I guess i'll start the ball rolling...
I'm working on a network management system at work, started off just to manage multiple logins and printer & drive mappings, it's now > 10mb in size compiled, over 200mb source and contains over 500,000 lines of code and writen in C#
Hmm not sure if these count... but you didn't specify programming in the title (although it's in the coding section... but hay I like to boast)so here goes...
Project 1, Renovation of some key websites with around 200,000 visitors a week this means moving all the sites out of static HTML and into Plone.

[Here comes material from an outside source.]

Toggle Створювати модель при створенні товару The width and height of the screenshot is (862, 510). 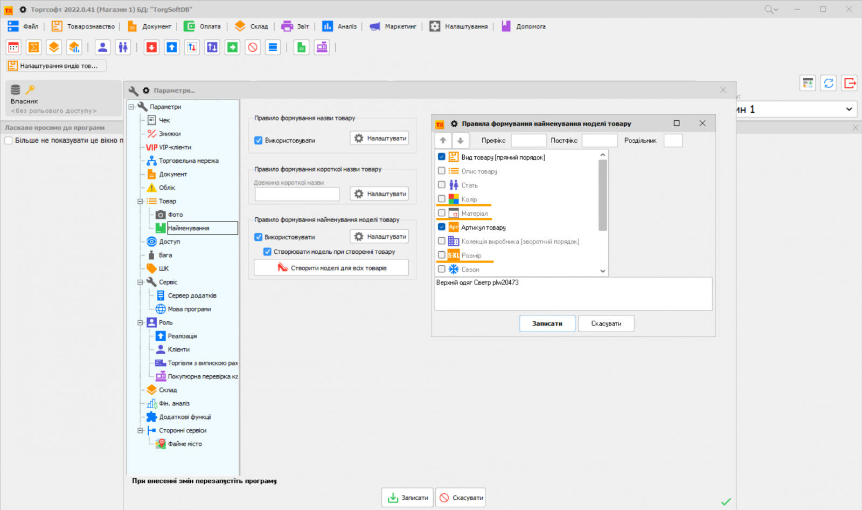[x=267, y=252]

Project 2, Open up a university (not saying which one) online store. expected to pay for itself in 1-2 years and turn over around 2 million+ pounds (for the project to be considered a success, against other universitys).
All of this is expected to take place fairly soon so watch this space I may be asking for your views in the future
During a previous job I worked in implementation and testing on a big logistics system for the RAF.

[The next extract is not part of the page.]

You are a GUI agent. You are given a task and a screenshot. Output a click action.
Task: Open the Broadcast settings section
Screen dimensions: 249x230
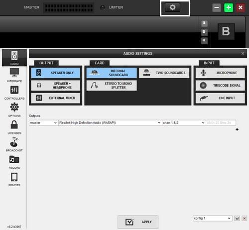tap(14, 144)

Unfortunately the importance of the project (in terms of contributing to the defence of the nation, managing life-or-death risks) did not sufficiently offset that fact that I found the work incredibly tedious, and it cemented my view that I don't want to be a full-time developer ever again.
I once wrote an adventure game in SQL and Rexx which ran on a IBM Mainframe. Everything was saved as a query and I printed it all out which helped me map out the game which was called:
' Hunt for the tartar sauce '
The game sort of developed into an obsession with me and every min I was not doing what I was supposed to be doing on the DB2 database I was busy setting the next puzzle task etc. The tartar sauce was hidden within a store and you had to get to the right table and run the correct query to find it.
At once stage not happy with the amount of possible settings the game could take I actually made an animation of a running man go across the screen which looked more like a series of CLS commands from the BASIC days - all this was a load of rexx screens slowy moving the running man various arms and legs parts. And oh yes, this was all done on a Dumb Terminal.
I finished off the game by knocking up a procedure for it highlighting the tasks etc and shared it as public...... which really was not a good idea as word got around rather quick and I shat my pants when I popped down to our HR department and every single person was playing it. In a mass panic I quickly revoked access to the procedure but it was too late - the mainframe had logged every single clock cycle that it took and I was asked to explain my actions to some of the various heads of departments......
Strange thing is when I applied for a job in the IT department they gave me a choice of where I wanted to go..........Programing or Support - I took support, paying for it now......
God knows how many lines of code the game was but it took on average about 8 hours to complete. One legacy of the game is that the running man sort of came a dumb terminal screen saver.....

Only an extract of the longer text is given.